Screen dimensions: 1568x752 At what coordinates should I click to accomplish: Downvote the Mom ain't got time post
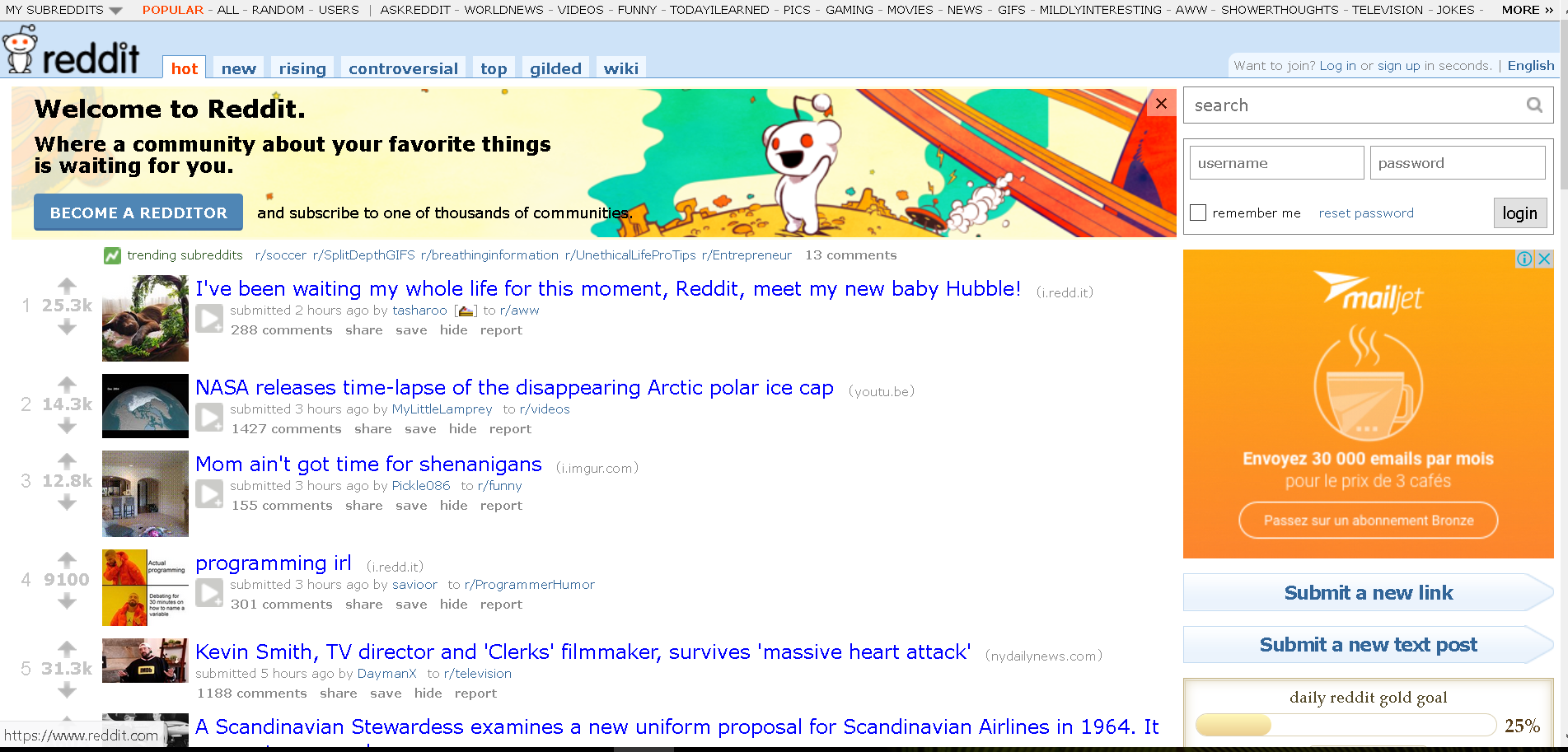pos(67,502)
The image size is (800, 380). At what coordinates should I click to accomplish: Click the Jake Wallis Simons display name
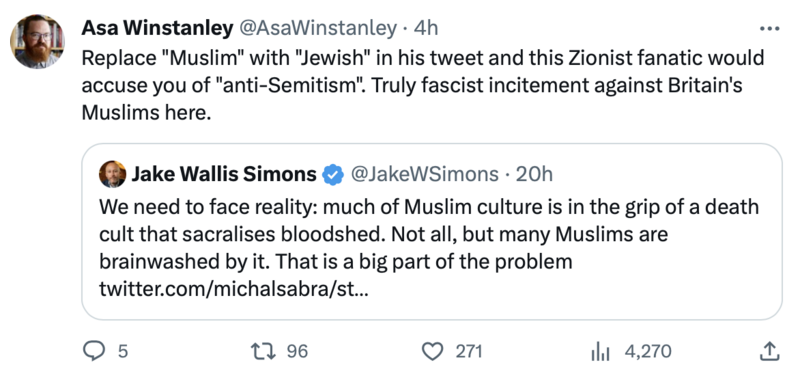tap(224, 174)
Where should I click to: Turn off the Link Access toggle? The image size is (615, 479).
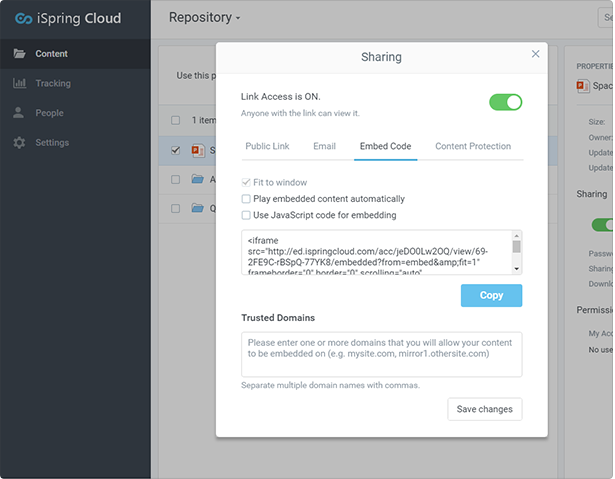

> EXERCISE DIRECTIONS
What is needed is an exact repetition of every line from the line with "The image size is (800, 380)." to the end of the data above, both ends included, with no pictures.

> EXPECTED OUTPUT
The image size is (800, 380). At what coordinates should I click to accomplish: Click the Jake Wallis Simons display name
tap(224, 174)
Where should I click to: Turn off the Link Access toggle? The image size is (615, 479).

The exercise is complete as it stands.